§ Document excerpt:
◇ ◇ ◇ ◇ ◇ ◇ ◇

Peter Fritsch, founder of the independent world and classical music label, Lyrichord Discs, and a West Villager for over 60 years, died April 22 at St. Vincent’s Hospital in Greenwich Village after a long illness at the age of 85. He had been in the hospital about six weeks.
Fritsch, was born in the small Austrian town of Zellamoss in 1919. After coming to America in the mid-1930s, he graduated from Louisiana State University and Harvard Business School. Fritsch then worked at several occupations including in an armaments plant during the war, as an ad copy writer and briefly as a film critic for McCall’s magazine.
His love of music eventually drew him to the record business, and in the late 1940s he became an executive at the Musicraft Records label in New York City. In 1950, he founded the Lyrichord label, largely with the $10,000 prize money won in a jingle contest by his wife, Theresa Fritsch, who worked at his side at Lyrichord for just over 40 years.
Though Lyrichord was started as a classical label, international contacts that Fritsch had made while at Musicraft soon led to the inclusion of international ethic music to their record roster. Lyrichord became one of the first labels to publish the recordings made throughout the world as fieldwork by anthropologists, ethnomusicologists and doctoral candidates. Throughout the ’50s and early ’60s, Lyrichord’s international music archive grew to include such notable recordings as “Music of the Rainforest Pygmies,” recorded in the Ituri rain forest by Colin Turnbull, as well as many others.
From 1958 to 2001, Lyrichord was housed in the basement of the townhouse the Fritsches owned at 141 Perry St. In 1970, they also acquired a property on Washington Pl., where they have lived since.
During the 1960s, Peter and Theresa Fritsch became deeply committed to community activism and were founding members of the West Village Committee. Along with author Jane Jacobs and other members of the Committee, they were tireless fighters against plans for urban renewal that would have leveled the Far West Village, Robert Moses’ proposed Broome St. Expressway and the Westway landfill-and-highway plan of the ’70s. Fritsch’s efforts, along with those of Jacobs and others, helped get the plan approved for the low-rise, middle-income West Village Houses, and Fritsch spent two years meticulously documenting the construction of the project in photographs and films.
In addition to his wife, Theresa, Fritsch is survived by two daughters, Erica and Christina, a son, Nicholas, and two granddaughters. A private memorial for friends is planned.

◇ ◇ ◇ ◇ ◇ ◇ ◇

§ About this exercise: Copy the stretch of the Peter Fritsch obituary from "From 1958 to" through "photographs and films." word for word.

§ Data:
◇ ◇ ◇ ◇ ◇ ◇ ◇

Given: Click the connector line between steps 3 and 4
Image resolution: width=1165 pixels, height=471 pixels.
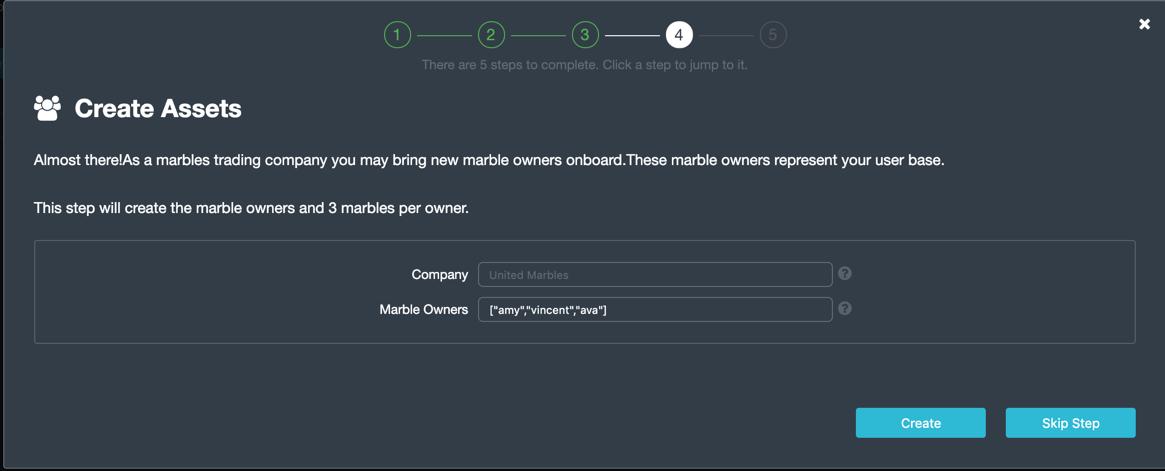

◇ ◇ ◇ ◇ ◇ ◇ ◇

§ Solution to the problem:
From 1958 to 2001, Lyrichord was housed in the basement of the townhouse the Fritsches owned at 141 Perry St. In 1970, they also acquired a property on Washington Pl., where they have lived since.
During the 1960s, Peter and Theresa Fritsch became deeply committed to community activism and were founding members of the West Village Committee. Along with author Jane Jacobs and other members of the Committee, they were tireless fighters against plans for urban renewal that would have leveled the Far West Village, Robert Moses’ proposed Broome St. Expressway and the Westway landfill-and-highway plan of the ’70s. Fritsch’s efforts, along with those of Jacobs and others, helped get the plan approved for the low-rise, middle-income West Village Houses, and Fritsch spent two years meticulously documenting the construction of the project in photographs and films.